§ **Exercises to complete**
• a. Quote the Delta variant article word for word, starting with "Doctors say the" and going on through "by the virus.".
• b. Answer these from the Delta variant article:
(i) Scientists from which university did the recent study on the Beta and Gamma variants?
(ii) How many of the Mumbai-based doctor's patients needed amputations of fingers or a foot?
(iii) What case tally did the second wave take India to?

Six doctors from different parts of the country that Bloomberg spoke to, said that stomach pain, nausea, vomiting, loss of appetite, hearing loss and joint pain are some common ailments found in those admitted with COVID. They suspect it to be the work of the Delta variant.

In comparison, the Beta and Gamma variants, which were first found in patients in South Africa and Brazil respectively, show little evidence of producing different clinical signs, said a recent study by scientists of University of New South Wales.

A Mumbai-based doctor who has treated eight patients for thrombotic complications (related to clotting of blood) said some COVID patients develop small blood clots, the severity of which kills their tissues, leading to formation of gangrene. Two of these patients needed amputations of fingers or a foot.

“I saw three-to-four cases the whole of last year, and now it’s one patient a week,” Ganesh Manudhane, the cardiologist told Bloomberg adding that the clots could be caused by the Delta variant.

In India, the Delta variant is suspected to be the primary reason behind the second wave of the pandemic that took the country’s tally to 18.6 million cases.

Madudhane is collecting data to find why some COVID patients develop clots while other don’t.

Other doctors have also reported about clots forming in blood vessels connected to the intestines, triggering stomach ache in patients; as well as hearing loss, swelling of neck and severe tonsillitis.

Doctors say the rapid spread of the variant seen in India is another cause of concern. Ghafur suspects the Delta variant may also be responsible for increasing household transmission as unlike last year which saw isolated cases being reported in families, now entire families are getting infected by the virus.

Related news: COVID cases drop, but Bengaluru’s fatality rate remains a worry

Emerging evidence also shows that the variant may be highly resistant to COVID-19 vaccines, calling for tweaks and mends in the extant shots.

“New vaccines have to be prepared with new variants in mind…We can’t get ahead of the virus, but at least we can keep up with it,” Ghafur said.

§ **Supplied material**
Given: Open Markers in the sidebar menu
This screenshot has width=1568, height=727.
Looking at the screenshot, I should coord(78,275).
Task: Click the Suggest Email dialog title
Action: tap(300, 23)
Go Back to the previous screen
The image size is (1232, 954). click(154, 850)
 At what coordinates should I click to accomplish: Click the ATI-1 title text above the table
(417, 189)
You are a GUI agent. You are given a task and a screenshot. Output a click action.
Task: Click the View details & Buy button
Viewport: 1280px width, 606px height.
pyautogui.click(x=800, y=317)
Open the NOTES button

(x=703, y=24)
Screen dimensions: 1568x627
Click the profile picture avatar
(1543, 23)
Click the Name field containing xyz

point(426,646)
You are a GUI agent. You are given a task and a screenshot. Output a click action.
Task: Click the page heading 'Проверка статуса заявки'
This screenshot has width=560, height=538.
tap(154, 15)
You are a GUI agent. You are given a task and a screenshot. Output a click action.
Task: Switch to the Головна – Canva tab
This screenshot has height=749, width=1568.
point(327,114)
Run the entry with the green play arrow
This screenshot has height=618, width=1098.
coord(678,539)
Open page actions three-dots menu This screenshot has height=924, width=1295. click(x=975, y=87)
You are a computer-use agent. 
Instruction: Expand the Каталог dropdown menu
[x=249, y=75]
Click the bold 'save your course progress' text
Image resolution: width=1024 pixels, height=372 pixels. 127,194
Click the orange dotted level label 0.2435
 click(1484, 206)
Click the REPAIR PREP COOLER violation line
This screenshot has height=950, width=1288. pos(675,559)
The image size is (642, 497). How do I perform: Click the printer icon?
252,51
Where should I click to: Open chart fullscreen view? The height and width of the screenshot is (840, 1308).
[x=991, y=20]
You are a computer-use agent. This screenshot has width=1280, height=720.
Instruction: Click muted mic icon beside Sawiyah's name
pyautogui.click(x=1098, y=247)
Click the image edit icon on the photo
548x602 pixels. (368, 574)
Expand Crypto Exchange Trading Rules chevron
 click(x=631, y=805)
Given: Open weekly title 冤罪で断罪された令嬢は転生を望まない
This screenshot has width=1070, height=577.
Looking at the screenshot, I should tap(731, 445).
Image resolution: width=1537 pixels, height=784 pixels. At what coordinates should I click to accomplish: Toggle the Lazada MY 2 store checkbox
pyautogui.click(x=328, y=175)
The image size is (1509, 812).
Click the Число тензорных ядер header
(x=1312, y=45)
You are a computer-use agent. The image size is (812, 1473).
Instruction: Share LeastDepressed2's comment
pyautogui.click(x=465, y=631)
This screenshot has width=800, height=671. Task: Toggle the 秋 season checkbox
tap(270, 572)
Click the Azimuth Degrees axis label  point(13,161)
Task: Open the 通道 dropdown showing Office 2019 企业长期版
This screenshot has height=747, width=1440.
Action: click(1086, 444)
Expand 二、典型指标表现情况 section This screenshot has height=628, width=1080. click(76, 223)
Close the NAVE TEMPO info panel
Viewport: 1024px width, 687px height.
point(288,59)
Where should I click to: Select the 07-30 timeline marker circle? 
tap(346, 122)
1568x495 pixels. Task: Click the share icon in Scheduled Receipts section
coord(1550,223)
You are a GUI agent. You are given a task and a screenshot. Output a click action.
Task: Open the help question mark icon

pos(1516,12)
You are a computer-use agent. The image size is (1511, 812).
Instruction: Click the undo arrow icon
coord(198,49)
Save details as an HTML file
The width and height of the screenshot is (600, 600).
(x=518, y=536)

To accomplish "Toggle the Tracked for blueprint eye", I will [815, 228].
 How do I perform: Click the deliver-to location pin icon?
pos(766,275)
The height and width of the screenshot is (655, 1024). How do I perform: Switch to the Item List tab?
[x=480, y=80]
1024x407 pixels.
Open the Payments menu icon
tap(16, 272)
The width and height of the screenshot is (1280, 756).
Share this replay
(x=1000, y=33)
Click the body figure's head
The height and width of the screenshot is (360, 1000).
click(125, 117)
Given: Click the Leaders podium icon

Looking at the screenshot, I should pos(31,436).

§ **Outputs by task**
• a.
Doctors say the rapid spread of the variant seen in India is another cause of concern. Ghafur suspects the Delta variant may also be responsible for increasing household transmission as unlike last year which saw isolated cases being reported in families, now entire families are getting infected by the virus.

• b.
(i) The University of New South Wales
(ii) Two
(iii) 18.6 million cases